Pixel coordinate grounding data
┄┄┄┄┄┄

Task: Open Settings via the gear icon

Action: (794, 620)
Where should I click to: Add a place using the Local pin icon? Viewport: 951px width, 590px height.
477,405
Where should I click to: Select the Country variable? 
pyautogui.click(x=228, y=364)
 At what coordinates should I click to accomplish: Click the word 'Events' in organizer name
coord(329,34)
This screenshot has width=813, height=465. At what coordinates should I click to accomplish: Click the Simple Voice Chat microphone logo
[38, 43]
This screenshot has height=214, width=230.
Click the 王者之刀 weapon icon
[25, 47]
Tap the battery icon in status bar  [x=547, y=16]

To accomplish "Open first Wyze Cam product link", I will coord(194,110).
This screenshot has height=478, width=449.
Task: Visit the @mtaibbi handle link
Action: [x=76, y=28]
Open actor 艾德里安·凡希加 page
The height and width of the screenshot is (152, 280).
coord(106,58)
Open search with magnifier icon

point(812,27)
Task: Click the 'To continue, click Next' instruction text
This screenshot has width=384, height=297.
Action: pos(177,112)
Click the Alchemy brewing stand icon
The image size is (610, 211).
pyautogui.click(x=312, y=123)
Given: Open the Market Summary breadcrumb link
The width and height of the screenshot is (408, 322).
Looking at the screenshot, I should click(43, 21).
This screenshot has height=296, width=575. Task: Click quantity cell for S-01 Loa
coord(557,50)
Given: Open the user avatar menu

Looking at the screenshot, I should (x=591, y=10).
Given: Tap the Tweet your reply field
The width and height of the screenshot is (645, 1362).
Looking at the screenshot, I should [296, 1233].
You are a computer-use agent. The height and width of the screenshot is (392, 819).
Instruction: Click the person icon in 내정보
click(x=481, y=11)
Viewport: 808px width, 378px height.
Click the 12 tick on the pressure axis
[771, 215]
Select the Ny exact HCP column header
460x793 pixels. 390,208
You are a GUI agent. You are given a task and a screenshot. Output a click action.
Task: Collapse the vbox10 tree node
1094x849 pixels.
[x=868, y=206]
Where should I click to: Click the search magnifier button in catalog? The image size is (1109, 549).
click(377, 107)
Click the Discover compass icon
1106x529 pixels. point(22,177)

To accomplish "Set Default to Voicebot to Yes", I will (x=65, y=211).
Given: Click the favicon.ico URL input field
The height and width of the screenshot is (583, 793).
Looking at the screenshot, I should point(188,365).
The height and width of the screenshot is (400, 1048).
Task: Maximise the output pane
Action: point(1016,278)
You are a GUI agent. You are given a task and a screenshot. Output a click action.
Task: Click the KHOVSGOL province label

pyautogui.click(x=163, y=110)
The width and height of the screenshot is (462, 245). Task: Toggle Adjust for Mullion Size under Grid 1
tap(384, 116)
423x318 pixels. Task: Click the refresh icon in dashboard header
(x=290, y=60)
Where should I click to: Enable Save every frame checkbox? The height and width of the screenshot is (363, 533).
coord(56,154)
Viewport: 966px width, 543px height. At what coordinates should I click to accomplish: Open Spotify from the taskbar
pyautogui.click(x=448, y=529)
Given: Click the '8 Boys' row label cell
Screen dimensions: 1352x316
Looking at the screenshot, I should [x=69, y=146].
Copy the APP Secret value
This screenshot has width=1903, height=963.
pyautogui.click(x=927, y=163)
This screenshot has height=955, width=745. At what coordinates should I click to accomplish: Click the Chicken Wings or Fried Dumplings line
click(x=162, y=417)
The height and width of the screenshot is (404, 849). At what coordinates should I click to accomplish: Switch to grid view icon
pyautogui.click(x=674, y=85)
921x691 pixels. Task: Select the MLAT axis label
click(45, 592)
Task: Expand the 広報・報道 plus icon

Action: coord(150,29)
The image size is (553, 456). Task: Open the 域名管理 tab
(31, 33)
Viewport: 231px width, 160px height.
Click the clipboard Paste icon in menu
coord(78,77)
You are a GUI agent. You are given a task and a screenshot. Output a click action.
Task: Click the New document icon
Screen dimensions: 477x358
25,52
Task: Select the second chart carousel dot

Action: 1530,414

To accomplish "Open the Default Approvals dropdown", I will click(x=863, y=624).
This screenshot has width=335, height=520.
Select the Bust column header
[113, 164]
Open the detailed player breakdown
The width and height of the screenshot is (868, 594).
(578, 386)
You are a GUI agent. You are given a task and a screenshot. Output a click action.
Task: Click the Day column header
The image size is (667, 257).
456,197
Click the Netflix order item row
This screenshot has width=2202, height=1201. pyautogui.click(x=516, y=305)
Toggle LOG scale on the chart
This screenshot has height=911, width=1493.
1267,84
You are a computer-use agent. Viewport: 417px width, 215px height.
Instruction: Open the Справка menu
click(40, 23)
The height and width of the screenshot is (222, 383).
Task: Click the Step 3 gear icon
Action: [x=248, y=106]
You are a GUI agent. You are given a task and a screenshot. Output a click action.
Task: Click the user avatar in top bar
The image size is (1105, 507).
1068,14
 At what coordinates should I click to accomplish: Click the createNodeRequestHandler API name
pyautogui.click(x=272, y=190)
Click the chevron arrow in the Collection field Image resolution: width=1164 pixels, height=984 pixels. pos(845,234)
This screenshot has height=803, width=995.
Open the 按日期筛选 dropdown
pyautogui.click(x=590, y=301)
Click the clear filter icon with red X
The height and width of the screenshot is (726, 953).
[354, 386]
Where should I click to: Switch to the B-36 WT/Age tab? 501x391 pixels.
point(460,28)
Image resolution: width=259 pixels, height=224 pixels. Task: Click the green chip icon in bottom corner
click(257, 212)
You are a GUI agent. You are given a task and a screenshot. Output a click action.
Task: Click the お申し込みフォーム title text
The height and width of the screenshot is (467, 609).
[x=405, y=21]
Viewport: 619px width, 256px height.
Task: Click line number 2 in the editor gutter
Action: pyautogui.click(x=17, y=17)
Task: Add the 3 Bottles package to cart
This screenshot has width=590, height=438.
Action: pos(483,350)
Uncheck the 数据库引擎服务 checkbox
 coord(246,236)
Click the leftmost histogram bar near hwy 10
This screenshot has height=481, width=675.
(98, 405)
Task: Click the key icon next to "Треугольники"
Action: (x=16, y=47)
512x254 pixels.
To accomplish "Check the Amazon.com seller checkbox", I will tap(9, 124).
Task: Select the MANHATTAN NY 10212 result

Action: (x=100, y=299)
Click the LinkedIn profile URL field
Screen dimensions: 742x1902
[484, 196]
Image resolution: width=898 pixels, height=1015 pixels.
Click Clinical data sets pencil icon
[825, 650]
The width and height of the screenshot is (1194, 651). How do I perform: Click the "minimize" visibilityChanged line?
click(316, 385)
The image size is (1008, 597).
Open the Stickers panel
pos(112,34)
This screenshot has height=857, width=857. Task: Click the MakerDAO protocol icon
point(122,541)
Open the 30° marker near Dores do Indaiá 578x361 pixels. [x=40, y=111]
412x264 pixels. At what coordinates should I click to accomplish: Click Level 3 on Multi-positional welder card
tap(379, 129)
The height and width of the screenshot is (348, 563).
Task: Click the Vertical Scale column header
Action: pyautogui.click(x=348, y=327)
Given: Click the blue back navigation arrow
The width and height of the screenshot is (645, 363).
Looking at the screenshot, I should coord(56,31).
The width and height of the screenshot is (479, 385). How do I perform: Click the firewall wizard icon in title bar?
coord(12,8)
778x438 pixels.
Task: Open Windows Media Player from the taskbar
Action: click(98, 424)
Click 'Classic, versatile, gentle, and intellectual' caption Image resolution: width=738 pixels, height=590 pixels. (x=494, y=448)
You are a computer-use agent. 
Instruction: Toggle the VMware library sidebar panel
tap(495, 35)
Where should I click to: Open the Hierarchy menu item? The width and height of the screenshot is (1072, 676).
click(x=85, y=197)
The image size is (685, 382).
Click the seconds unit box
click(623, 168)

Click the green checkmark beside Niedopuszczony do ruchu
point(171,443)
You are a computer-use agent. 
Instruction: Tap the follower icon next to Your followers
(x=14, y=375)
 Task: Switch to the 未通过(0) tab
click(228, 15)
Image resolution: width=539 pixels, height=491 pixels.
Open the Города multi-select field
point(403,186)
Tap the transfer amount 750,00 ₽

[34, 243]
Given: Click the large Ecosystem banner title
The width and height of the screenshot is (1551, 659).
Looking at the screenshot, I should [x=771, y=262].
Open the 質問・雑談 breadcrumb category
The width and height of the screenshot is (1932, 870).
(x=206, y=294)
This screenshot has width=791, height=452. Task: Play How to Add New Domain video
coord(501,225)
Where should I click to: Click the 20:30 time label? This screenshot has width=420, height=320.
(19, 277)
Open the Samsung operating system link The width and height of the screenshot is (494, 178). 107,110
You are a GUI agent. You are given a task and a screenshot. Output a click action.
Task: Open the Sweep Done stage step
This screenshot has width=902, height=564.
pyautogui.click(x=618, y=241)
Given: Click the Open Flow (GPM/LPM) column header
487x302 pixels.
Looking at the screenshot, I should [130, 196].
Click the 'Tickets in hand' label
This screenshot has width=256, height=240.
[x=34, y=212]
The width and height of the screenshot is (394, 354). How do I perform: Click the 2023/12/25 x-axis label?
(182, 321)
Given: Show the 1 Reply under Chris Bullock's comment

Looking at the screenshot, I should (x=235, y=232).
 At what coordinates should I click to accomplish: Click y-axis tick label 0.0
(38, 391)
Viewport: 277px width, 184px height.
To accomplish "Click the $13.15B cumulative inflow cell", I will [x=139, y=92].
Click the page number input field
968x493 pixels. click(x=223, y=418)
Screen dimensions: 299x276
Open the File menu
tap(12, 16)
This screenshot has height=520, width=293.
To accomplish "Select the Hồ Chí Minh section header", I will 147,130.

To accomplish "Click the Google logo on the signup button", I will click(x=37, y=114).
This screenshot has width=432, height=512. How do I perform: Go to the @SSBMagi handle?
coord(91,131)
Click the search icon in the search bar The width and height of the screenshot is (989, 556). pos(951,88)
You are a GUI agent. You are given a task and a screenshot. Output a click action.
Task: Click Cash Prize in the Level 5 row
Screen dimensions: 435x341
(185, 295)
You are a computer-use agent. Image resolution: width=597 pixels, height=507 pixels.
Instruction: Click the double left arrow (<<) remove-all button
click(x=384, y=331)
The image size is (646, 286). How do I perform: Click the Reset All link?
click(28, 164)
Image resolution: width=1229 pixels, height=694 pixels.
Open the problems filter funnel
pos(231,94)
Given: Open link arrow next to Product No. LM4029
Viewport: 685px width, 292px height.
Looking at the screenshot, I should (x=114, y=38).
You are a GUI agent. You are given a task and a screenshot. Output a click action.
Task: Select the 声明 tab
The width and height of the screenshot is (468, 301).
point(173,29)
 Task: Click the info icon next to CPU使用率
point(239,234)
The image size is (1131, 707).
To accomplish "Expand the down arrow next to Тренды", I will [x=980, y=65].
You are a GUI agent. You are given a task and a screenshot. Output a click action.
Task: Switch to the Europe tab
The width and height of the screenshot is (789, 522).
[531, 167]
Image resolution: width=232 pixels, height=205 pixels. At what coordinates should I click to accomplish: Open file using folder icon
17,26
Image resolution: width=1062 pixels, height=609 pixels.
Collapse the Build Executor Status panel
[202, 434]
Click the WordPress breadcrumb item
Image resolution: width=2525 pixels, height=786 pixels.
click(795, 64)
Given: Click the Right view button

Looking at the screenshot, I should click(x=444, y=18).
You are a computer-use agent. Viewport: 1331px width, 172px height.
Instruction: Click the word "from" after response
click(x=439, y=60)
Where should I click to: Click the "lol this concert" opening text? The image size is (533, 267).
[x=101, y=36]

┄┄┄┄┄┄

Please return every line from the first one in the records above down to the line containing "Tap the battery", including both, exactly as written and nothing more.

Task: Open Settings via the gear icon

Action: (794, 620)
Where should I click to: Add a place using the Local pin icon? Viewport: 951px width, 590px height.
477,405
Where should I click to: Select the Country variable? 
pyautogui.click(x=228, y=364)
 At what coordinates should I click to accomplish: Click the word 'Events' in organizer name
coord(329,34)
This screenshot has width=813, height=465. At what coordinates should I click to accomplish: Click the Simple Voice Chat microphone logo
[38, 43]
This screenshot has height=214, width=230.
Click the 王者之刀 weapon icon
[25, 47]
Tap the battery icon in status bar  [x=547, y=16]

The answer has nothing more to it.